Luckily, with a meal and a good night’s rest, we remembered that we are living in the 21st Century and that besides logs and big heavy rocks, we also have the internet as a viable tool.  Within 5 minutes, I had located and downloaded instructions on how to properly build our shed.  And so, it is with joy in our hearts that we announce that the shed has been successfully disassembled once more this morning (practice makes perfect) and that by what can only be described as divine providence, we have a complete set of viable parts with which to build a proper tool shed… sometime later this week… after having eaten a proper dinner.

Monday, August 29, 2011

Getting ready for the New Year

It seems appropriate to start this blog now, during the harvest.  And what more bountiful harvest than tomatoes in a place like San Diego!  The ongoing adventure of being a new home owner is worthy of its own blog, to be sure, but instead of sharing photos of newly painted bedrooms and hardwood floors, it just seems more fun to start here, with the yard... one of the main reasons this place felt absolutely perfect for home.

I will warn you now... do not ever begin picking up titles on Urban Farming and Gardening unless you want the bug.  Furthermore, you may want to eat this blog in small quantities.  It may result in germinating a desire in you to start doing things like planning to rip up 1/3 of your yard to plant rows of beans and corn.  If on the other hand you are of this ilk anyhow, then by all means read on and subscribe to my RSS feed!

This entire idea has been growing for a bit in my mind.  How to feel closer to the cycle of life, growth and fertility.  How to connect on a deeper level with the land.  How to do these things relatively cheaply and at home, rather than once a month on camping and hiking excursions to the nearby wilderness.  Somewhere between farmers markets, friends who have begun supporting or even beginning their own Community Supported Agriculture (CSA) groups, and a few good books at the local public library, the seeds were sown, so to speak.  It all started with a small garden in the backyard with 4 tomato plants, a crook neck yellow squash, a handfull of herbs and a blackberry bramble.  The rest is history.  By harvest time, we were able to bring a small basket of tomatoes to a potluck with friends, place a bowl full of sweet grape tomatoes on the table for a home cooked meal with friends, and make one batch of fresh pasta sauce.  That was pretty much all the convincing needed.
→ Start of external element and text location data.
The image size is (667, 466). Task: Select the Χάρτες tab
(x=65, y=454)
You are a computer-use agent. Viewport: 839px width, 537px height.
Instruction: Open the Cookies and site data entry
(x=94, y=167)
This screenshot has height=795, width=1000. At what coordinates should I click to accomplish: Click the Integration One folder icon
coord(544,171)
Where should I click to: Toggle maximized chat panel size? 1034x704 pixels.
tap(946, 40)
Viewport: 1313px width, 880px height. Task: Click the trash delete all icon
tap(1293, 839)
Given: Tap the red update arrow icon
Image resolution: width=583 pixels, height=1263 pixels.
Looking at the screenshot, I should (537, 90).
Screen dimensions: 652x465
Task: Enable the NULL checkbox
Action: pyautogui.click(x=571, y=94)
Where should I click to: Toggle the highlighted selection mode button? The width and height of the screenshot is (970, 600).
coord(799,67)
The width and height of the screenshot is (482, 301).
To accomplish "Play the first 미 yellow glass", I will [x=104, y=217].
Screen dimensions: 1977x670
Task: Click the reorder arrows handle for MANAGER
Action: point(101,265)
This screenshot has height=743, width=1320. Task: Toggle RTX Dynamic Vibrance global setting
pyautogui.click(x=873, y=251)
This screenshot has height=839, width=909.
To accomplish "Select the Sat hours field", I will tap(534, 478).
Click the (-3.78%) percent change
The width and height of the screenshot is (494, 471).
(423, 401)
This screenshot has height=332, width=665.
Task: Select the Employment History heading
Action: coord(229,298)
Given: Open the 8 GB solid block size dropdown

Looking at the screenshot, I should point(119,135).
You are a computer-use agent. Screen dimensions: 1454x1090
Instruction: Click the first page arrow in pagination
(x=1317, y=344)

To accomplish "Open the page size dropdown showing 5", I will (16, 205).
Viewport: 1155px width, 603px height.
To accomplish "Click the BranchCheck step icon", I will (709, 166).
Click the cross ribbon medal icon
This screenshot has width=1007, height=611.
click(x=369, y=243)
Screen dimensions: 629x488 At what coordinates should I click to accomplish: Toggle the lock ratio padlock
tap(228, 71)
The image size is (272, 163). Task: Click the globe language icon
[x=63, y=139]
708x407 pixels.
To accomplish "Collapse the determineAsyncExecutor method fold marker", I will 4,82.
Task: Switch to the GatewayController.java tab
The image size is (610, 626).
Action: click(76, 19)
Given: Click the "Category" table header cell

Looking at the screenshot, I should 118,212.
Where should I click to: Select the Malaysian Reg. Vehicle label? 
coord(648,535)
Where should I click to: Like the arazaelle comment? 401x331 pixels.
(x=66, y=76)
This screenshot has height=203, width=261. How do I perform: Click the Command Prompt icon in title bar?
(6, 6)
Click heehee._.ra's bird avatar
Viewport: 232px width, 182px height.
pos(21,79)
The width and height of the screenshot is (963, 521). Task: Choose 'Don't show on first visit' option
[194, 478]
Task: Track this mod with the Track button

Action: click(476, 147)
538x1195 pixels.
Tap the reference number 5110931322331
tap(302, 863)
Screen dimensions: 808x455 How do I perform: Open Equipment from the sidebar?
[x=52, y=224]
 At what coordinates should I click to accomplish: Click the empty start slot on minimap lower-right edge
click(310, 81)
And so, with tomatoes, I both bring this short growing year to a close and open on a project that I hope to share with you in the coming year.  As we attended a tomato festival at Suzie's Farm CSA in Imperial Beach and our local Farmers Market, we picked up a veritable cornucopia of heirloom tomatoes.


Aside from being a delicious addition to our table for dinner last night, and lunch today, we will be busy in the coming weeks with making a time honored recipe in our home for oven roasted tomato soup, seeding every variety of tomato possible for planting in the new growing season, and canning what is left.  And thus, our adventure begins!